Chapter 16 - WYJĄTKOWY

489 81 50
                                    

~ Witajcie ^^ Tak was kocham, że i dziś wam coś wrzucę, rozdział dłuższy, ale na pewno wam umili wieczór. Wybaczcie za błędy, typu braku się, czy innych, ale piszę to na telefonie i nie raz robi się robi autokorekta i zmienia słowa ;-l Miłego czytania ^^

Taehyung wymyślił na poczekaniu imię. Może i nie było twórcze, ale jedyne, jakie był w stanie wymyślić. Jeongguk nie rozpoznał go, a dziwo imię również nie wzbudziło w nim podejrzeń. Odczuł ulgę.
— Skoro przedstawienie mamy już za sobą, to wejdźmy do środka — oznajmił Yoongi, który śmiało objął rudego Jimina w pasie. Park uśmiechnął się sztywno w stronę Taehyunga, który pokręcił w niedowierzaniu głową, jednak poszedł wraz z Jeonggukiem ich śladami. Zajęli wolny stolik, gdzie Taehyung w napięciu, chwycił za kartę menu.

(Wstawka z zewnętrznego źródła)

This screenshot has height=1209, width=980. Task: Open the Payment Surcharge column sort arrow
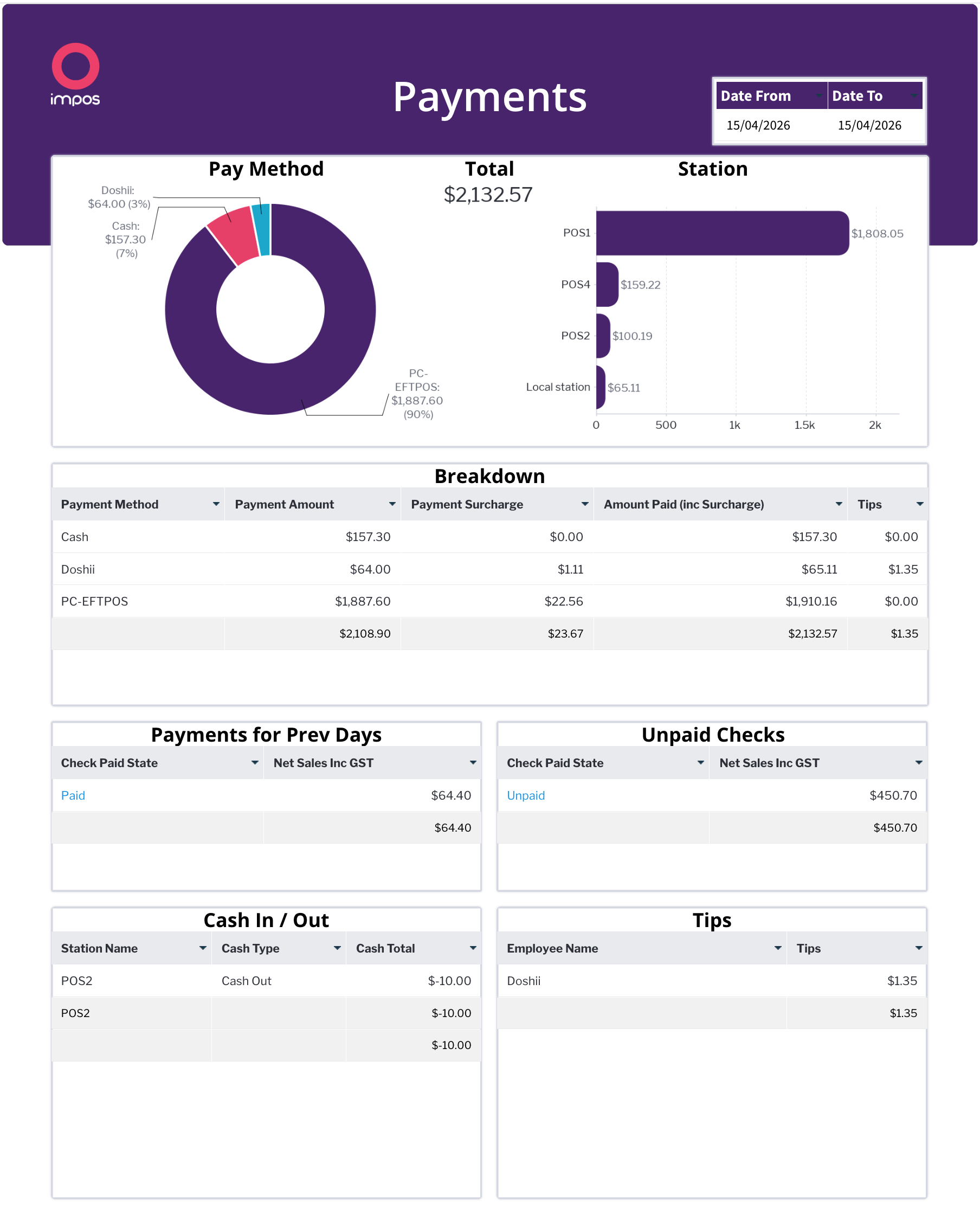[x=585, y=504]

— Zamówmy BBQ — zaproponował Jeongguk.

— Może być — zgodził się dowódca Min. — Pójdziecie zamówić? — zwrócił się do niebieskowłosego i Jeongguka, który ze skwaszoną miną odłożył kartę menu.

— Chodź — rzekł w stronę chłopaka, rozumiejąc szczerze intencje Yoongiego. W końcu chciał pobyć trochę sam na sam z internetowym chłopakiem. Jego zadaniem było zająć przyjaciela rudowłosego. Taehyung niechętnie wstał, kierując się za Jeonem w stronę kasy. Zatrzymał się obok mężczyzny, który zamawiał posiłek. Po zapłaceniu obydwaj spojrzeli w kierunku stolika, przy którym internetowa para żwawo prowadziła konwersacje. Jeongguk podrapał się po tyle głowy, próbując znaleźć rozwiązanie na zajęcie dla siebie i Kitae do czasu przygotowania obiadu. Oczy zabłysły mu, dostrzegając po drugiej stronie ulicy salon gier. — Myślę, że nie powinniśmy im przeszkadzać. Masz ochotę pograć? — zapytał, a zmieszany propozycją Jeongguka, spojrzał w kierunku okien, dostrzegając po drugiej stronie salon gier.

— Chętnie. Tylko się nie popłacz jeśli cię pokonam — oznajmił dumnie, a brew dowódcy uniosła się wysoko.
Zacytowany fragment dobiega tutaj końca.